Gitta Jønsson (5 October 1869 – 6 March 1950) was a Norwegian Labour Party politician and proponent for women's rights.

Early and personal life
Jønsson was born in Tromsøysund, a daughter of Johan Widding Larsen Hagerup and Eline Marie Moe. As a young woman she worked as housemaid in Tromsø and Kristiania, and was eventually running a milk shop along with her sister. She married saddle maker Anders Jønsson in 1903, and they settled in Tromsø, where he established a workshop and she opened a café.

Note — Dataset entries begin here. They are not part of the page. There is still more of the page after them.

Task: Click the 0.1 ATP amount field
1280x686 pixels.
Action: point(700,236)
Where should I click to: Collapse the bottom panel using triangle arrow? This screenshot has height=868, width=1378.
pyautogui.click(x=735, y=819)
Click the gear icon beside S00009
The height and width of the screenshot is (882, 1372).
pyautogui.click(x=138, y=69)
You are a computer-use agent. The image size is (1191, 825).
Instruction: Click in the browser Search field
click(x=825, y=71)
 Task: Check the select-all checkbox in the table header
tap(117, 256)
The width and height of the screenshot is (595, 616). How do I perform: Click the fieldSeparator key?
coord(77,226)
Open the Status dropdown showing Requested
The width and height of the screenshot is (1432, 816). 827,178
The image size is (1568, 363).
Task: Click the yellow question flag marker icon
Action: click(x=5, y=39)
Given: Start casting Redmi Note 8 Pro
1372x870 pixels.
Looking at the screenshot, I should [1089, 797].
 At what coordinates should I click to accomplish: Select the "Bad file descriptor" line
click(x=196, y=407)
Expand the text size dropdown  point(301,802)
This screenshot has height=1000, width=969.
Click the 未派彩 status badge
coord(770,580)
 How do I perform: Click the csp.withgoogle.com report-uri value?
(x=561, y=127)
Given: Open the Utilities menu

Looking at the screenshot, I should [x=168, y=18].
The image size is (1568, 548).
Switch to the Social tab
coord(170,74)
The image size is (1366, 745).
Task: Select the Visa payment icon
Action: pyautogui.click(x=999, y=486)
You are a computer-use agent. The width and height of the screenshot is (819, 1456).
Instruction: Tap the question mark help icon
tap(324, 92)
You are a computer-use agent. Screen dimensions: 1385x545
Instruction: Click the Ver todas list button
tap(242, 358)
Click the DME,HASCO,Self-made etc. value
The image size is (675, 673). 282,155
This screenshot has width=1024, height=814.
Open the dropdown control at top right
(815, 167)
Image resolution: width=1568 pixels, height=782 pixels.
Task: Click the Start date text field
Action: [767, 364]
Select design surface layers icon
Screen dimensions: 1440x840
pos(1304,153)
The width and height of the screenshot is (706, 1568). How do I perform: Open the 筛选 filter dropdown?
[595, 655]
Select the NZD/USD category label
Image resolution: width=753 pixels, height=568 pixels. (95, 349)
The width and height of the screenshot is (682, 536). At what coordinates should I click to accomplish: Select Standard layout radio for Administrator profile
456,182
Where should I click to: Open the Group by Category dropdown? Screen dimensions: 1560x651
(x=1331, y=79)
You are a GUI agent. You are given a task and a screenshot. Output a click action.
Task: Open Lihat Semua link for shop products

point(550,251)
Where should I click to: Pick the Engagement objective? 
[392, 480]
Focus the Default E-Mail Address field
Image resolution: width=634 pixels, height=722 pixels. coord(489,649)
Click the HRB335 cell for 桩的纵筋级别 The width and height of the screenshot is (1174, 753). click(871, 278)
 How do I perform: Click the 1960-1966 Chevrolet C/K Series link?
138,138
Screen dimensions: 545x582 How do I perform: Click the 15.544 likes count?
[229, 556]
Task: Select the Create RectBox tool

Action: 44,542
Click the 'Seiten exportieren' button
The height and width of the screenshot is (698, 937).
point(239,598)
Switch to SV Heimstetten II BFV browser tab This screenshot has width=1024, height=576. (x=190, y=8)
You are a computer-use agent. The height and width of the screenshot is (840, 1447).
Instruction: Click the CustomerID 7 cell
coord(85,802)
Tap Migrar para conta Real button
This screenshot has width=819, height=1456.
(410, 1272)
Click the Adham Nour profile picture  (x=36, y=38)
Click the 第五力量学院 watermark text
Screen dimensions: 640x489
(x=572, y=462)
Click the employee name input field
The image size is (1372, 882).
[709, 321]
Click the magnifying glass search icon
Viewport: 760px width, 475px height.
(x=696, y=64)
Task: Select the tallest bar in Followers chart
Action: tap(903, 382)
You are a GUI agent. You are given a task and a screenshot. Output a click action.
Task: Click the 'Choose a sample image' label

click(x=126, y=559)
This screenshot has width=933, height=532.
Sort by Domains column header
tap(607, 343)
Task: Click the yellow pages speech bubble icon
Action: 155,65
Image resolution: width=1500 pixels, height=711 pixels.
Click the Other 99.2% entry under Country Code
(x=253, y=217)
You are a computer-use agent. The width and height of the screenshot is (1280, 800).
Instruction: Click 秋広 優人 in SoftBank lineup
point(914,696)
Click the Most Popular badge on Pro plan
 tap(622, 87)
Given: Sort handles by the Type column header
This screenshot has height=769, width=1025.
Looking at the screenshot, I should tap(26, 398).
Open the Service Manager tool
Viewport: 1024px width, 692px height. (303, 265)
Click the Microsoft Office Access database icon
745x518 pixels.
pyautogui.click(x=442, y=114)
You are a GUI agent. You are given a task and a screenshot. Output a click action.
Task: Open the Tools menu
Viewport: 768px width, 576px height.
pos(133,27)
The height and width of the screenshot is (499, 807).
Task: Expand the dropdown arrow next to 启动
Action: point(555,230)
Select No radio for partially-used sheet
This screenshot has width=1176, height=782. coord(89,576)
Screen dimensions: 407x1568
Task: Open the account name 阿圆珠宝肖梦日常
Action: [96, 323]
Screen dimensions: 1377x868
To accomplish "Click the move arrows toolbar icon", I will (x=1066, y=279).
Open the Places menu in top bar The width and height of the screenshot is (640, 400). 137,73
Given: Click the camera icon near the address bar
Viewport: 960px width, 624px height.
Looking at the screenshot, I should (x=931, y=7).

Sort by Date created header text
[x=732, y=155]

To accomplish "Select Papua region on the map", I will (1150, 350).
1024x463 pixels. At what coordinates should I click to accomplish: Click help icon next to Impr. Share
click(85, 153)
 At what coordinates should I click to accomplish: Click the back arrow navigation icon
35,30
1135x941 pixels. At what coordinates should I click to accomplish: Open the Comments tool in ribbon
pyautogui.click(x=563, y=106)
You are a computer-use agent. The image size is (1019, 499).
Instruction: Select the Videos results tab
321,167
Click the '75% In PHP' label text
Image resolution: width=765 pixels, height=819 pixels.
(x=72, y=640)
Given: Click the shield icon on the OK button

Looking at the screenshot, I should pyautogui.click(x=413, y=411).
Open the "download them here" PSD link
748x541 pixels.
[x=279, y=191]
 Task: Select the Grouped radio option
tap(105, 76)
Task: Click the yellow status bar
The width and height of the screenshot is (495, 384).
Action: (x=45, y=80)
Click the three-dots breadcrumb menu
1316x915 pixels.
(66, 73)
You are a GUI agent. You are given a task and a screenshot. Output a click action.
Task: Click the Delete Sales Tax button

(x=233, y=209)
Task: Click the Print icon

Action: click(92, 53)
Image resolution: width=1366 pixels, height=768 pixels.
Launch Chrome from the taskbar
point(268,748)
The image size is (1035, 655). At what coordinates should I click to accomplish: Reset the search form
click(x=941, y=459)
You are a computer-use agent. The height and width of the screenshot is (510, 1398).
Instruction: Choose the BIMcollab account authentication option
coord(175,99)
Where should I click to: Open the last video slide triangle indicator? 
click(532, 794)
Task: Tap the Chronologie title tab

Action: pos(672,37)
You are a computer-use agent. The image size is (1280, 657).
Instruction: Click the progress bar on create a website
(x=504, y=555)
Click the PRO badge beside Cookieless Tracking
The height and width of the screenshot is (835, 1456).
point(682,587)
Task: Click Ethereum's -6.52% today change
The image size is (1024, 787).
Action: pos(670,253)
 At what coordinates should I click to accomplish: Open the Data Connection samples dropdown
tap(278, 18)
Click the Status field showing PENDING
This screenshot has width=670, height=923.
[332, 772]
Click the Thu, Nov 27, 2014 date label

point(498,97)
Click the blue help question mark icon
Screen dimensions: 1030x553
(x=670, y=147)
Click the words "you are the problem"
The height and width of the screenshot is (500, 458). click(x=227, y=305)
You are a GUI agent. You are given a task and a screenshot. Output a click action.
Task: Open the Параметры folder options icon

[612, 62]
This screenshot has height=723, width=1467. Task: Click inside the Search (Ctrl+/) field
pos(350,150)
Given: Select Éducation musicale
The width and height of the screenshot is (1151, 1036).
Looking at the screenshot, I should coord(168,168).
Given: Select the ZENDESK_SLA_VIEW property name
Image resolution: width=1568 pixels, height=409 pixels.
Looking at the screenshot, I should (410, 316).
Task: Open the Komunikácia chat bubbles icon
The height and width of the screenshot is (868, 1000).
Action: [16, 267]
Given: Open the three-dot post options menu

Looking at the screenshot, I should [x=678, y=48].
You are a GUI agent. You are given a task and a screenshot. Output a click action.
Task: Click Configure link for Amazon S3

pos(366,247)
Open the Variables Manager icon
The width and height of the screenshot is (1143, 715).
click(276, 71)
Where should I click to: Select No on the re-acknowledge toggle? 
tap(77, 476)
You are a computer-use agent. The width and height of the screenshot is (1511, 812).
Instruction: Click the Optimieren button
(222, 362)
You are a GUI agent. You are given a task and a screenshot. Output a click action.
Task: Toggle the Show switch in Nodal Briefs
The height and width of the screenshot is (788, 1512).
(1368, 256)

Their daughter Bengta Andrea married composer Bjarne Amdahl.

Political career
Jønsson joined the Labour Party in 1909, and founded Tromsø Arbeiderkvinneforening in 1911. Taking part in local politics, she was elected member of the executive council of Tromsø from 1913 to 1925. She was a member of the board of the Norwegian Labour Party from 1923 to 1945, and chaired the Northern Troms chapter for many years. She was elected deputy member to the Storting for the period 1934–1945.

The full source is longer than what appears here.